Daenerys survived the flames when her dragons were born thanks to a mysterious, magical mix of Mirri Maz Duur, sacrifice, and dragon eggs. Yet while Thrones decided to make Daenerys completely immune to fire to explain this experience, it’s more of a onetime thing in the books. During Drogon’s rescue of Daenerys from the fighting pit in Meereen, for instance, Daenerys thinks, “If I run from him, he will burn me and devour me.” Later, after escaping, she observes that due to Drogon’s flames, “Her skin was pink and tender, and a pale milky fluid was leaking from her cracked palms, but her burns were healing.”

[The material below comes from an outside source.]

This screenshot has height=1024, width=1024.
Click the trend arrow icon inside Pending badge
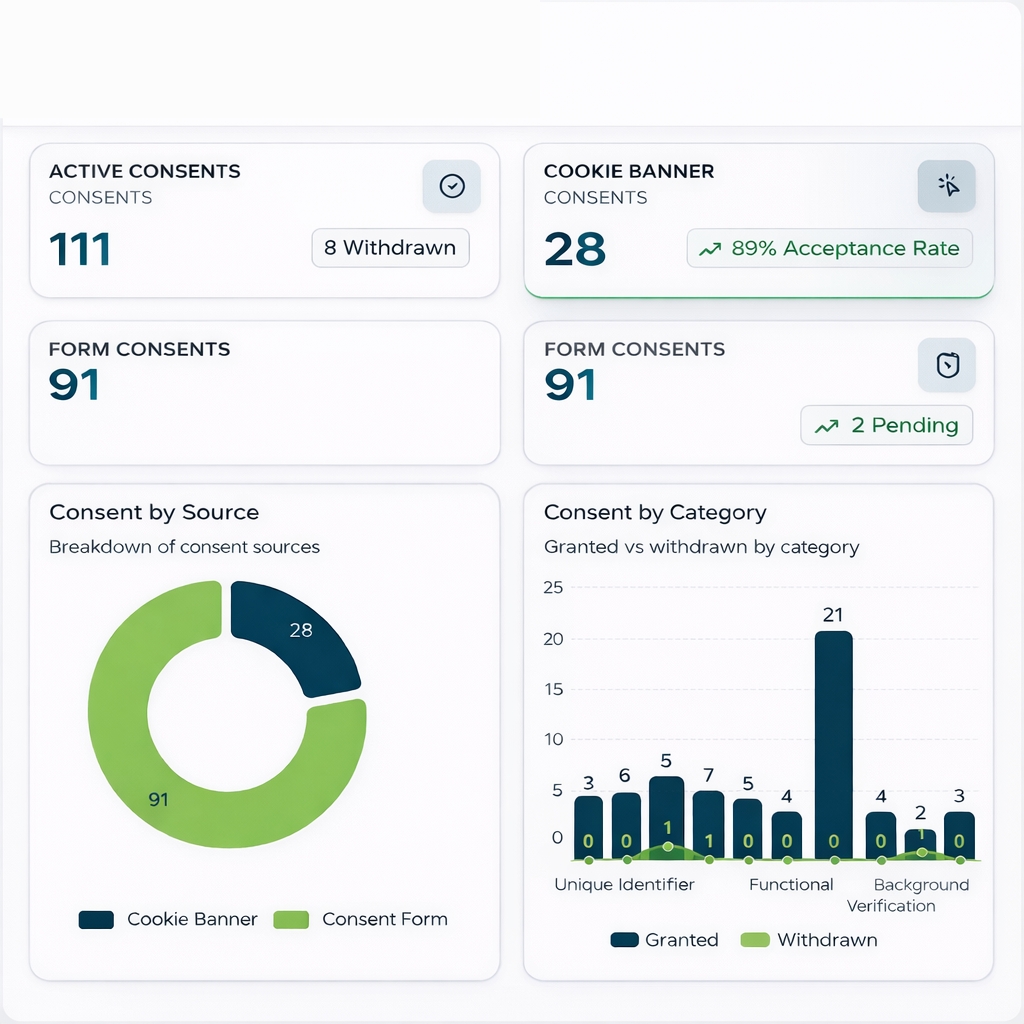pos(828,425)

And even if Daenerys were completely immune, her family sure isn’t. As Martin says in his chat answer, her brother Viserys died with a face full of molten gold, on both page and screen. And he’s far from the only Targaryen throughout history to show his susceptibility to intense heat.

Aerion Brightflame, one of Maester Aemon and Egg’s older brothers, thought he was a dragon in human form, drank a cup of wildfire to prove it, and died. The so-called tragedy at Summerhall involved a fire that killed a whole bunch of people, including Targaryens like the aforementioned Aegon V and Prince Duncan. And Jon Snow—secretly a half-Targaryen—burns his hand when he throws burning drapes onto a wight at Castle Black. The damage is so severe—the text says “his cracked red skin oozed fluid, and fearsome blood blisters rose between his fingers, big as roaches”—that he still feels lingering pain books later.

Heck, earlier in Dragon, Laena—who, remember, is Rhaenys Targaryen’s daughter—dies when she asks Vhagar to immolate her. This method of death is a show invention, so Dragon clearly wants to tell its audience that Targaryens are quite vulnerable to dragonfire. Had Meleys unleashed her flames, the greens would have died.